Though the program was originally planned as a forum including two faculty members, explained Eliot D. Bernat '60, President of the sponsoring Harvard Eisenhower Club, all those who were asked declined for lack of time, information, interest, or desire to go on the stage with "crackpots."

Bunker Attacks

On specific University issues, Bunker:

*charged that "Arthur M. Schlesinger, Jr. has no place on the Harvard faculty because of his lack of personal integrity in writing on the Sacco-Vanzetti case";

*attacked "use of the University's prestige to rehabilitate discredited public figures--such as Oppenheimer--by inviting them to lecture, or awarding them honorary degrees";

*accused Ralph Bunche, now a candidate for the Board of Overseers, of "advancing again and again over the last 23 years the Communist party line." Recalling the aphorism that "birds of a feather flock together," Bunker said Bunche was "one of the small handful of persons who initiated and organized the National Negro Congress,...a carefully planned maneuver of the Kremlin."

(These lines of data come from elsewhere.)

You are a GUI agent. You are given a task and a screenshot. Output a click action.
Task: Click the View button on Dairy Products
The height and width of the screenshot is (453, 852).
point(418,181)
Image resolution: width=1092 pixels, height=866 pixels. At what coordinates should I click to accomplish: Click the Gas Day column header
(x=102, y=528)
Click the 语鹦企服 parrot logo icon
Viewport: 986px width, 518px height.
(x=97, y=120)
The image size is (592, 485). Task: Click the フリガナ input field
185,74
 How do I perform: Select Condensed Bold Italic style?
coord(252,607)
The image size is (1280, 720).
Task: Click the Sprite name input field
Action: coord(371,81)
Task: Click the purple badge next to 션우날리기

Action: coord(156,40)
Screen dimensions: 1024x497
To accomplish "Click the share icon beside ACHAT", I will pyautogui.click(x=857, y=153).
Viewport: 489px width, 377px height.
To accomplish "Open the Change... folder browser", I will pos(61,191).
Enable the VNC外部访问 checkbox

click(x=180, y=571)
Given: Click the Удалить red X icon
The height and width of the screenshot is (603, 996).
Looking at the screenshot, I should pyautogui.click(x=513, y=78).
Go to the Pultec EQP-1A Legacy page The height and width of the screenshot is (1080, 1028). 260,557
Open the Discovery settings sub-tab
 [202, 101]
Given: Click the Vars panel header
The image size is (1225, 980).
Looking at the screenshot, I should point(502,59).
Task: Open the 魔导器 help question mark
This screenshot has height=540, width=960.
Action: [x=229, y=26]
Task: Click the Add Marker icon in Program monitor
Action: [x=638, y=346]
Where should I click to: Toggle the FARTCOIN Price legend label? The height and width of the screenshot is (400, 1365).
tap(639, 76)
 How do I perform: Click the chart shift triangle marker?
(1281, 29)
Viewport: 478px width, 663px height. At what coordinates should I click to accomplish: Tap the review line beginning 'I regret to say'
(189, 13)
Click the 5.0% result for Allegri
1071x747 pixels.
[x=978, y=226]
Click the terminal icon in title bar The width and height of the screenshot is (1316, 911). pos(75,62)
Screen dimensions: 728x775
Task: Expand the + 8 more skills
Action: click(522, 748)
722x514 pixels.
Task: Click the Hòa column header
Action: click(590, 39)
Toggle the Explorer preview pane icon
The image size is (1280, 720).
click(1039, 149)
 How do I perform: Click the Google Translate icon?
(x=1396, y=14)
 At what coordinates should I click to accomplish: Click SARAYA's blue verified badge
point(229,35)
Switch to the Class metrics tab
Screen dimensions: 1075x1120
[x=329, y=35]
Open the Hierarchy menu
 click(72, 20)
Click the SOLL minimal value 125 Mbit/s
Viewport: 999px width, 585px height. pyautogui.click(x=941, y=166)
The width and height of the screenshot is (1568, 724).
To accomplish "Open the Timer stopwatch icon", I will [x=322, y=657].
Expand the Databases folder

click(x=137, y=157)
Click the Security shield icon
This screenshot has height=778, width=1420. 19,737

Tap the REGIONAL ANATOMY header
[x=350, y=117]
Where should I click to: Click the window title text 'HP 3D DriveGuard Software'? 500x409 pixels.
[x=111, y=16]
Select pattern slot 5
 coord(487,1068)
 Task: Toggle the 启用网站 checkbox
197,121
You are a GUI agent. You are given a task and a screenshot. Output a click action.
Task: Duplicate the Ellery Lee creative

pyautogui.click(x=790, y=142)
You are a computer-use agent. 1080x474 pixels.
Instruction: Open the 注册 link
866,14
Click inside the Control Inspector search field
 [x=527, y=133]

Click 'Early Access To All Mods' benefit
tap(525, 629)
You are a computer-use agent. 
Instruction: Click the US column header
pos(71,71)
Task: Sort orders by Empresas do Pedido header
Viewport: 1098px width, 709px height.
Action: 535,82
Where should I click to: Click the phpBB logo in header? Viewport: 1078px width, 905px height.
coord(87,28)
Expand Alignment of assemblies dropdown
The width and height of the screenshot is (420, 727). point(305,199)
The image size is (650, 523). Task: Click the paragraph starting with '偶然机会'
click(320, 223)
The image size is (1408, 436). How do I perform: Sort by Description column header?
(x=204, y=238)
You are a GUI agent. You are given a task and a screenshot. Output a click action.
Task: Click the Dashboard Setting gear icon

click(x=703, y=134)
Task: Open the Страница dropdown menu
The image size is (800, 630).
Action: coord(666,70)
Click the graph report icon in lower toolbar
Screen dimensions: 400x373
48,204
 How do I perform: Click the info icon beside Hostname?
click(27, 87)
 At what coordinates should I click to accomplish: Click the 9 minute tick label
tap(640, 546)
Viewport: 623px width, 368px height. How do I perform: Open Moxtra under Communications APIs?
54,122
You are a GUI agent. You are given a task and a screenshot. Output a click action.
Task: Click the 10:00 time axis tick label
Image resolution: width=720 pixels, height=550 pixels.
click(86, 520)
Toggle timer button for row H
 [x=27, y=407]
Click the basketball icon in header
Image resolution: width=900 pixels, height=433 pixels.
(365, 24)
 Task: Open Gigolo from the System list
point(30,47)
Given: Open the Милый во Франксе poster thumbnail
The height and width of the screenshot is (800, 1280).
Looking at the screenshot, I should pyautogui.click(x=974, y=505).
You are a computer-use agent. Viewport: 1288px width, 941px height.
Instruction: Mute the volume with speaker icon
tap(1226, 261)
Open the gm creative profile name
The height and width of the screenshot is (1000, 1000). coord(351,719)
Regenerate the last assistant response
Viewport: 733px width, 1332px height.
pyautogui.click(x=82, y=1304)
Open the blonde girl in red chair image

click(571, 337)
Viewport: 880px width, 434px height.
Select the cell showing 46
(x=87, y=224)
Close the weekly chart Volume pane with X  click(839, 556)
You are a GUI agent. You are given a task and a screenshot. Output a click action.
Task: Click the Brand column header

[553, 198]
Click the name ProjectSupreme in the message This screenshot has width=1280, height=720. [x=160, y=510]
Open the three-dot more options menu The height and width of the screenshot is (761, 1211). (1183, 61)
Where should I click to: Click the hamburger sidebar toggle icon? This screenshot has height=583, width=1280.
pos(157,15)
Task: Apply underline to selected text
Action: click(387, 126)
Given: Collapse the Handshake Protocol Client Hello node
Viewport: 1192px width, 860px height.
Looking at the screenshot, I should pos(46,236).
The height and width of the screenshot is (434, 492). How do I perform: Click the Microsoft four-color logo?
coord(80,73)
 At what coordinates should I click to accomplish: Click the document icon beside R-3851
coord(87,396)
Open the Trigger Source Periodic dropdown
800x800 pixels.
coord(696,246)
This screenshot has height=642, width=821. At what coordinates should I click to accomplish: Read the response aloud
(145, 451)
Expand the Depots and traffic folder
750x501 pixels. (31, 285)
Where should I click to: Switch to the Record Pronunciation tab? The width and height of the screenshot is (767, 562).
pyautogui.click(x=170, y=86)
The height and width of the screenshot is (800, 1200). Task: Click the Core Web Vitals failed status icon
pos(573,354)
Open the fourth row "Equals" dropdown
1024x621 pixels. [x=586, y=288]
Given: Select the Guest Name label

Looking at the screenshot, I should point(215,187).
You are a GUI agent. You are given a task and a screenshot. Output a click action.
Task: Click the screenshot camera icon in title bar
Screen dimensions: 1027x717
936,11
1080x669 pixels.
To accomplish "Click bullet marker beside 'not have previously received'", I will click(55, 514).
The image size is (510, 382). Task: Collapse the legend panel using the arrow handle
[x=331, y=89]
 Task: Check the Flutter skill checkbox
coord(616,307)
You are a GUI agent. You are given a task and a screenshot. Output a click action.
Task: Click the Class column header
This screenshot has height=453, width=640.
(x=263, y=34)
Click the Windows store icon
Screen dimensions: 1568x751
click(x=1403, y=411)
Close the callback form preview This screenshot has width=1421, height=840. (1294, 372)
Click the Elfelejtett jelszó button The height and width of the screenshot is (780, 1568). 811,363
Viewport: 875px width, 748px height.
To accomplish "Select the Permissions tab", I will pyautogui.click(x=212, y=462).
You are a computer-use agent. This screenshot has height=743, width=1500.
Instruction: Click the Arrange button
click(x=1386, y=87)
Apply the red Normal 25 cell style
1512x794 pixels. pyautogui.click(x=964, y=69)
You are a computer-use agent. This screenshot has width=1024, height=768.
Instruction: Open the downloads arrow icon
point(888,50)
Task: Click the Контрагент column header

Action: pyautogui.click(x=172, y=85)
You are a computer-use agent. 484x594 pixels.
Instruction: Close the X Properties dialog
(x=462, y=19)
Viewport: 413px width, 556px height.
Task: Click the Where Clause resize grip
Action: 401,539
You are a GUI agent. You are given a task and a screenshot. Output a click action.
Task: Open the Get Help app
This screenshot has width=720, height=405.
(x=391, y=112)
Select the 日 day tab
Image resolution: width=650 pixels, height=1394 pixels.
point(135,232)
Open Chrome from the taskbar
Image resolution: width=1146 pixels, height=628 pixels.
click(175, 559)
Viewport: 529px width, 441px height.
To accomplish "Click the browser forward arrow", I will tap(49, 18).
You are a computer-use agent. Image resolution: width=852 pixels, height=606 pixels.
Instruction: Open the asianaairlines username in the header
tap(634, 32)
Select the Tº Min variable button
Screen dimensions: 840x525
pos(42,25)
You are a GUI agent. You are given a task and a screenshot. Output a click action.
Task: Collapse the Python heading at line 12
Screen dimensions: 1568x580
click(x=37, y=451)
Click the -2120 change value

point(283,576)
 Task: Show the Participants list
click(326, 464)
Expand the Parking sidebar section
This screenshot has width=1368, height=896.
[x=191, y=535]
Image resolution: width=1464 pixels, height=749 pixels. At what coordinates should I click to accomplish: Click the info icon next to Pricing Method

Bunker further pointed out that Bunche had, according to a Senate probe, "repeatedly pressured persons in charge of UN employment to hire a notorious Communist agent." Another member of the Veritas Committee, Kenneth D. Robertson '29, said there is "no question" that the loyalty board which cleared Bunche of subversive charges was "the object of intense Communist pressure."